TEXTAUSZUG ->
——————————
ORF-Serie "Sommergespräche" zur Nationalratswahl  

erstellt am
30. 08. 06

 Gusenbauer: Der Wohlstand muss gerecht verteilt werden
Regierung hat Kranke bestraft
Wien (sk) - SPÖ-Parteivorsitzender Alfred Gusenbauer stellte im ORF-Sommergespräch am 29.08. Abend mit Gabi Waldner die SPÖ-Vorstellungen zur Entlastung der kleinen und mittleren Einkommen, zu fairen Steuern und zur gerechten Finanzierung des Krankenversicherungssystems in den Vordergrund. Die Entlastung im Umfang von drei Milliarden Euro könne durch entsprechende Maßnahmen gegenfinanziert werden. "Und Gegenfinanzierung heißt eben keine Schulden machen", betonte Gusenbauer.
——————————
VORLIEGENDE DATEN ->
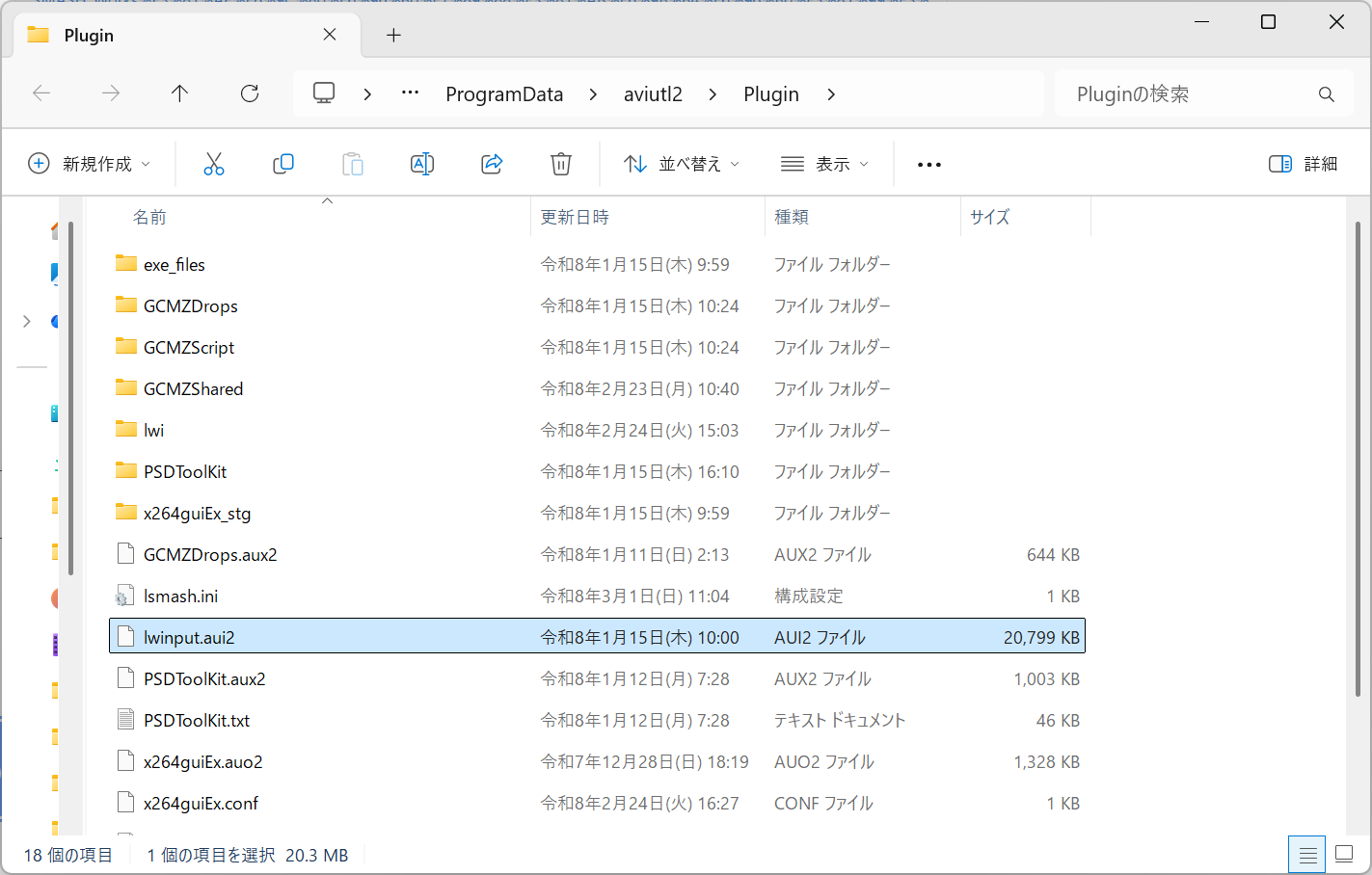1372x875 pixels.
Task: Toggle the 詳細 details pane
Action: pos(1303,165)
——————————
AUFGABENSTELLUNG ->
1 > Nennen Sie alle Themen, die Gusenbauer laut Textauszug im Sommergespräch in den Vordergrund stellte.
2 > Beantworten Sie anhand des Textauszugs:
(a) An welchem Tag fand das Sommergespräch statt?
(b) Wer führte das Gespräch mit Gusenbauer?
(c) Welchen Umfang hat die genannte Entlastung?
Die Daten stammen aus einer anderen Quelle als der Textauszug.

LÖSUNGEN PRO AUFGABE ->
1 >
- Entlastung der kleinen und mittleren Einkommen
- faire Steuern
- gerechte Finanzierung des Krankenversicherungssystems

2 >
(a) Am 29.08., am Abend.
(b) Gabi Waldner.
(c) Drei Milliarden Euro.